→ Task description:
From the line containing "Click the green '127.0.0.1' address value" down to the final line of the entries below, return each line exactly and drop the pictures.

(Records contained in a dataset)
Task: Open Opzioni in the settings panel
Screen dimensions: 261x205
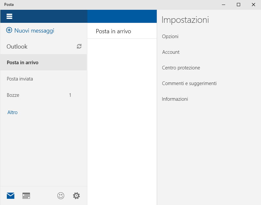Action: (x=170, y=37)
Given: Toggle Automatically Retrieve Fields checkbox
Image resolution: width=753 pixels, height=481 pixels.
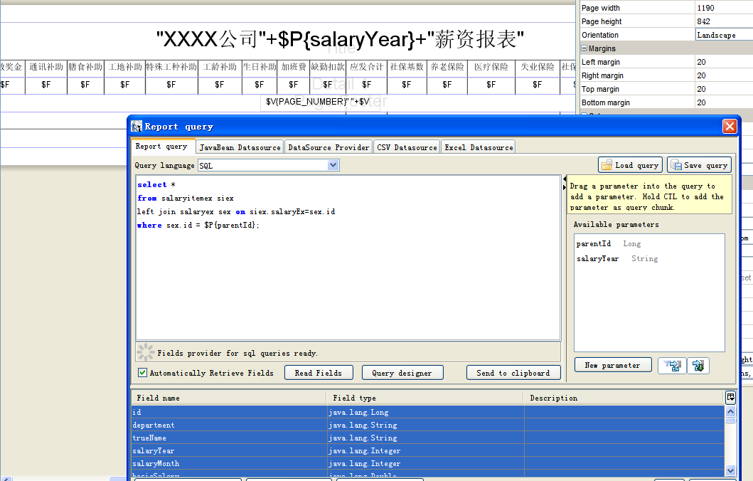Looking at the screenshot, I should pos(143,373).
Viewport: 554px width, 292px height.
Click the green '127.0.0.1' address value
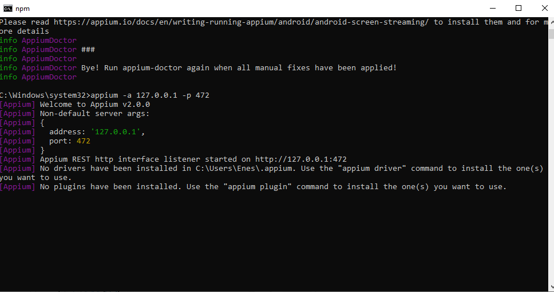pos(117,132)
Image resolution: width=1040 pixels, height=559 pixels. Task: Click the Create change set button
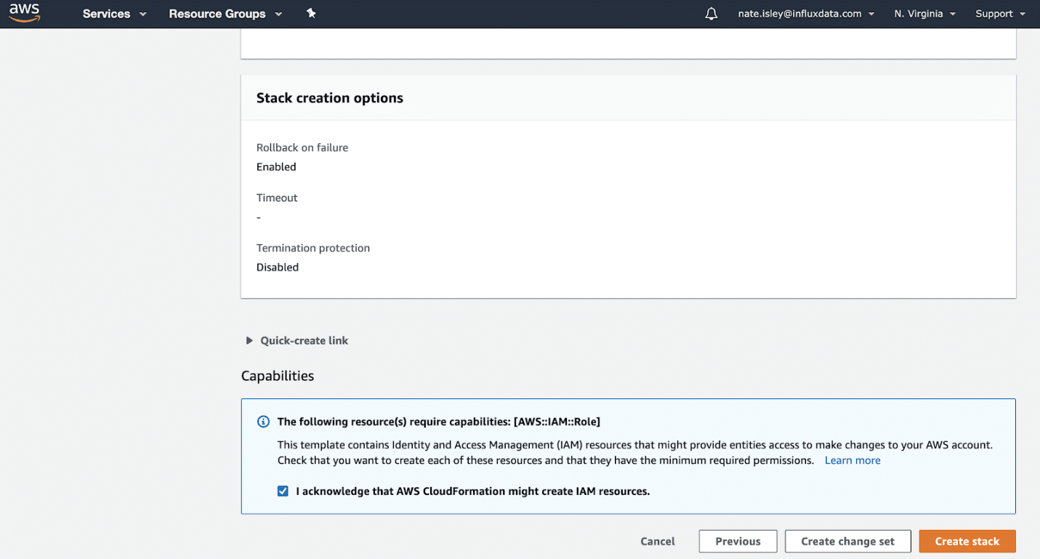(x=847, y=541)
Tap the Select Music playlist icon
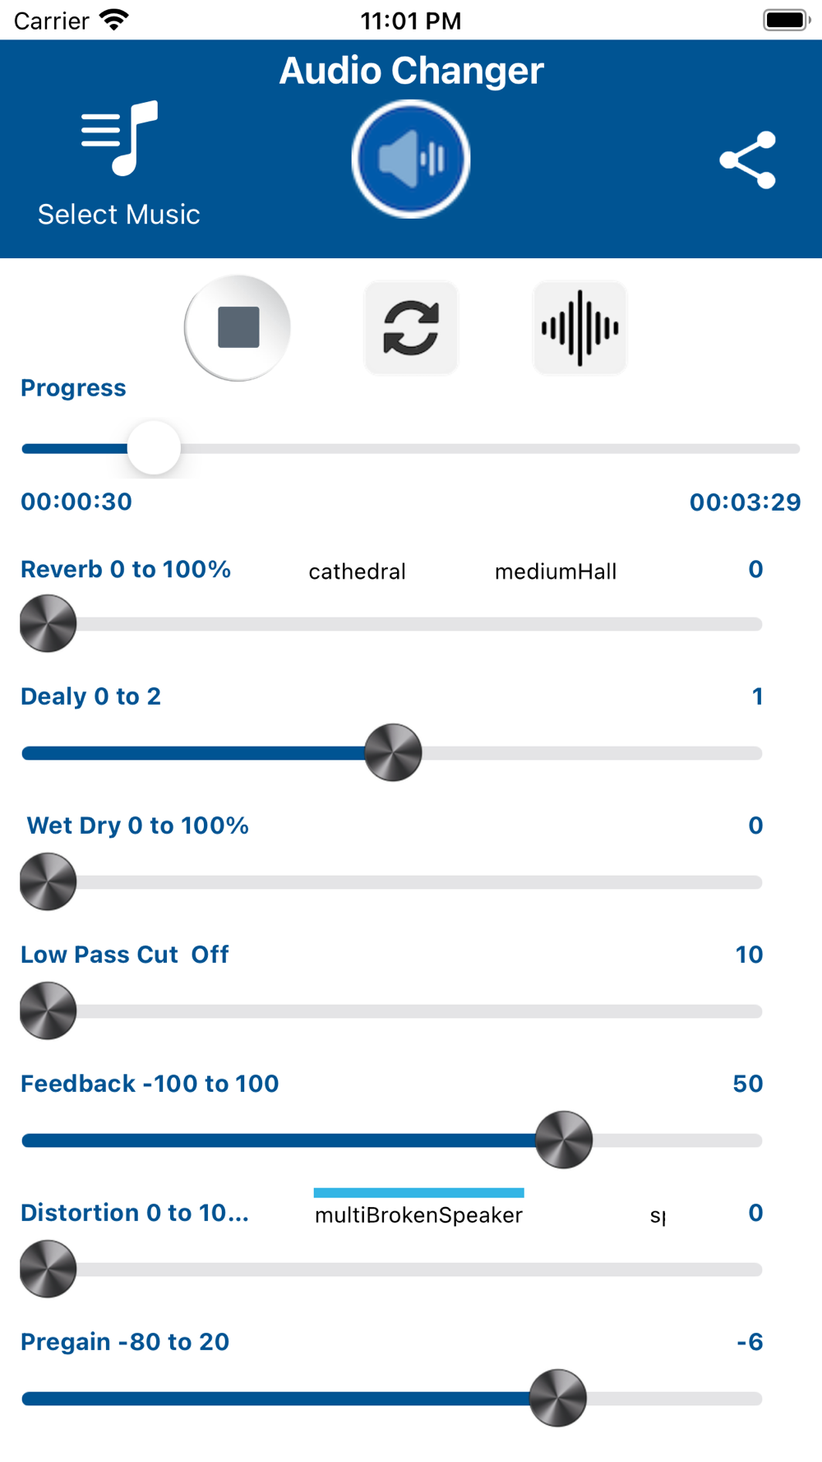 (119, 138)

→ Solution:
Click the green '127.0.0.1' address value
pos(117,132)
Image resolution: width=1040 pixels, height=559 pixels. Task: Click the Create change set button
(x=847, y=541)
Tap the Select Music playlist icon
 (119, 138)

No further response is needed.